The Beat Cop vs. the Streets & San Man
This fall Sgt. David J. Haynes, CPD, and Christopher Garlington take on the Streets & San Man in their challenge to his (Dennis Foley’s) 2003 masterpiece: The Beat Cop’s Guide to Chicago Eats. Both books bring you the tongue-in-cheek, food-in-mouth expertise of our public servants who hit the city’s streets and its mom-and-pop eateries every day. They don’t agree on much except that calories don’t count, taste trumps ambience, and you shouldn’t pay more than ten bucks for lunch. Well, they do share a liking for just a few establishments: Hagen’s Fish Market (5635 W. Montrose, bring back your fishing-trip catch to be smoked), Frank and Mary’s (2902 N. Elston, bar serves a full hot dinner at lunchtime), and, oh, yeah, Crabby Kim’s (3655 N. Western), the bar with bikini-clad bartenders. The beat cop has been to more donut shops, the san man to more hot dog stands. Both have eaten plenty of tacos, ribs, pizza, burgers, fried shrimp, and meatloaf platters while others suffer through mid-day salads.

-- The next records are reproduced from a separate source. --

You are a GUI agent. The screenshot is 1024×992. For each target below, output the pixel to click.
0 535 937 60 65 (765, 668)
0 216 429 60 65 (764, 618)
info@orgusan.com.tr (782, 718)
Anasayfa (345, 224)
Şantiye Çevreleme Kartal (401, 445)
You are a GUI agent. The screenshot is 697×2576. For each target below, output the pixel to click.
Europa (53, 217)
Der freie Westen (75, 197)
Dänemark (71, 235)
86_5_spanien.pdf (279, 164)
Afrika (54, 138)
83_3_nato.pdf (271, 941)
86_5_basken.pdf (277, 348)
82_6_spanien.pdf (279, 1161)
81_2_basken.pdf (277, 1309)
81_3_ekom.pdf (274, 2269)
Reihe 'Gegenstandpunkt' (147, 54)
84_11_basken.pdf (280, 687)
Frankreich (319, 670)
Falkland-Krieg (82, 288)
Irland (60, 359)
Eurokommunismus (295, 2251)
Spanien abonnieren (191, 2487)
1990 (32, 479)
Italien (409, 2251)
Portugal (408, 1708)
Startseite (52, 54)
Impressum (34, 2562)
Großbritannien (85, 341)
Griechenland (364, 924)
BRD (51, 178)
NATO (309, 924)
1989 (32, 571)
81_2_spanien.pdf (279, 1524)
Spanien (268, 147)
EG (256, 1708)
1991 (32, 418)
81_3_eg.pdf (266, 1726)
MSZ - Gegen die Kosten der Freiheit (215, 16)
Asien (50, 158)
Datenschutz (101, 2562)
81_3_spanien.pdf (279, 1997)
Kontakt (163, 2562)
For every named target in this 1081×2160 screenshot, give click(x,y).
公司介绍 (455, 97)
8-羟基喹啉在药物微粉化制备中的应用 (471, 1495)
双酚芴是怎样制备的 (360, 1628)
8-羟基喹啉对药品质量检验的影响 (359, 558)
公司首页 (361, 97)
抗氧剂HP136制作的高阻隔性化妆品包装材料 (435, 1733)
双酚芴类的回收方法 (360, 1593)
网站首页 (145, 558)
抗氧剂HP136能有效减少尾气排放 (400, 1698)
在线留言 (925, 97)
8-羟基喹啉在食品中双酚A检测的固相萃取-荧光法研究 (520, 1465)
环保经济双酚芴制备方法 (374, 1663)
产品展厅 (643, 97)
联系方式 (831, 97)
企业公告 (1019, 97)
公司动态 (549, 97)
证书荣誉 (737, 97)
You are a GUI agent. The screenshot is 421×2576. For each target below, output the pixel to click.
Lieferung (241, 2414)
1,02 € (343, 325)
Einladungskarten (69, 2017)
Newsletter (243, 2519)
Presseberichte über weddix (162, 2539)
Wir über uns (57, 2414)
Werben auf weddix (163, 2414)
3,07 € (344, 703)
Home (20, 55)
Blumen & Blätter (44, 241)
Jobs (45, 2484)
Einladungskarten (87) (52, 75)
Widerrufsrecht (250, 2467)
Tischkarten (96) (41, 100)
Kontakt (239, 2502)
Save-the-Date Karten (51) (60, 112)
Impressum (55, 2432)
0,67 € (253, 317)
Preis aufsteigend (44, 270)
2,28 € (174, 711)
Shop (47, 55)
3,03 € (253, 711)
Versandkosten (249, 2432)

And, now, a quick taste from the beat cop to whet your appetite:
(337 E. 69th St., 773/892–1233, Cuisine: Barbecue)
How do you determine who makes the best ribs in Chicago? How can you possibly taste every rib at every joint in the city? Every restaurant sells ribs and everybody claims theirs is the best. The only thing you can do is break it down by neighborhood and let them fight it out at street level.
Or you can eat at Uncle John’s.
Here’s how good their ribs are: I can’t eat ribs anywhere else now. I will, I have, but I don’t really enjoy it. I drink Uncle John’s sauce straight. It’s just that good. It’s the kind of ribs that make you lose your manners, stick the whole rib in your mouth, and pull the bone out clean. In front of your grandma.
I will declare here and now that Uncle John’s makes the best ribs in Chicago—perhaps in the entire world. They sell their rub by the box but don’t think it’s going to help you recreate this ruby red masterpiece at home. You can’t. It’s some kind of magic, some kind of unholy power over pork and beef, some kind of smoker-pit-voodoo that only occurs at this take-out joint. Last time I was there I was in line behind God. That’s how good this place is.
Make sure you get the hot links. Yeah, a slab of ribs and a plate of hot links. What, are you on a diet or something? Uncle John’s hot links are divine packages of perfectly crumbled seasoned pork, cooked so they have that crisp tooth in the first bite then the inside explodes like a crowd-clearing flash grenade. I ordered two plates to go—one for my fridge and one to eat in the car on the way home. You will convert to porkism after just one serving.
But the best thing about Uncle John’s, after the world-conquering food, is the smoke. You might think Uncle John’s is run by a guy named John but it ain’t. It’s run by a pit boss named Mack. Mack tends the slabs over a smoker that pumps an intoxicating aromatic plume a mile in every direction. It gets into your uniform, it gets into your squad car, and for a while, you smell like ribs. I caught myself smelling my standard-issue white shirt (for good reasons) on the highway back from Uncle John’s and wondering how I could keep the perfume of mulberry and hickory wood in my car forever. I guess the only thing I can do is go back, fight for a parking space (you’ve been warned), and roll the windows down.
Remember this is a beat cop’s guide for cheap food, not for white tablecloths, so when you go there and find out there’s nowhere to sit down, just take a glance at those prices and your worries will vanish. Uncle John’s sells ribs so cheap, he must raise the cows in the basement.
You might consider calling ahead as they are incredibly popular–don’t be an idiot and show up at 5 and wonder why they’re out of ribs. Also, bring a wad of cash. They charge like it’s 1958 because they actually think it’s 1958 and they don’t take plastic.”